- To do
Exactly reproduce the lines beginning with the line that includes "Viewport: 899px width, 1316px height." and ending with the last line of the data.

- Listed entries
━━━━━━━━━━

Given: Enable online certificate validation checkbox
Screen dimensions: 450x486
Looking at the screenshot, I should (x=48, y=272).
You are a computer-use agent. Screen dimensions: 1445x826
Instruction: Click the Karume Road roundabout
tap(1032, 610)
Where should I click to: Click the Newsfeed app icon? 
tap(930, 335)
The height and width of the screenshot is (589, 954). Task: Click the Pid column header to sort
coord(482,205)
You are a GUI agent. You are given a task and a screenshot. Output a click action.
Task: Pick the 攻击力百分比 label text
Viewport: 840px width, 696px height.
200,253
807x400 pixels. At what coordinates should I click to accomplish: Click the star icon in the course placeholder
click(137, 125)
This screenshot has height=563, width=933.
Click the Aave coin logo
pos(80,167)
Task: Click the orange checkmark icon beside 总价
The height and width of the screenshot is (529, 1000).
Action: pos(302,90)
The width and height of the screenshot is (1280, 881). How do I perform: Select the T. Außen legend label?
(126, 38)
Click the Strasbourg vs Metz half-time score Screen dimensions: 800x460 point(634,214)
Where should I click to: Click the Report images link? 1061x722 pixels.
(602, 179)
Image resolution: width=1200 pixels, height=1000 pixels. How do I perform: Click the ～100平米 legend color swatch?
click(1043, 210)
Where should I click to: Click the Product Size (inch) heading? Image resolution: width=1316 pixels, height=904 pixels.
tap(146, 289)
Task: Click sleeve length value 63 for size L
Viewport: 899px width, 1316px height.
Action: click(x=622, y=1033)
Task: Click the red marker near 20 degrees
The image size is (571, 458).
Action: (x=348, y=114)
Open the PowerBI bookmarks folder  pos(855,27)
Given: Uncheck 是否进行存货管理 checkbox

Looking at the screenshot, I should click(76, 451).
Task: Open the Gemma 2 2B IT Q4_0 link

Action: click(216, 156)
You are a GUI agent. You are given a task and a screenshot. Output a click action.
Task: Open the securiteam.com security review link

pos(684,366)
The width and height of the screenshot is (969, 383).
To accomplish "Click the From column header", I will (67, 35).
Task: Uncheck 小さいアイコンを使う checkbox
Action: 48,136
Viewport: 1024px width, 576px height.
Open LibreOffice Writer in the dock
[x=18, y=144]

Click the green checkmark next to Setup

━━━━━━━━━━

- Response to the task
Viewport: 899px width, 1316px height.
Action: click(x=622, y=1033)
Task: Click the red marker near 20 degrees
The image size is (571, 458).
Action: (x=348, y=114)
Open the PowerBI bookmarks folder  pos(855,27)
Given: Uncheck 是否进行存货管理 checkbox

Looking at the screenshot, I should click(76, 451).
Task: Open the Gemma 2 2B IT Q4_0 link

Action: click(216, 156)
You are a GUI agent. You are given a task and a screenshot. Output a click action.
Task: Open the securiteam.com security review link

pos(684,366)
The width and height of the screenshot is (969, 383).
To accomplish "Click the From column header", I will (67, 35).
Task: Uncheck 小さいアイコンを使う checkbox
Action: 48,136
Viewport: 1024px width, 576px height.
Open LibreOffice Writer in the dock
[x=18, y=144]

Click the green checkmark next to Setup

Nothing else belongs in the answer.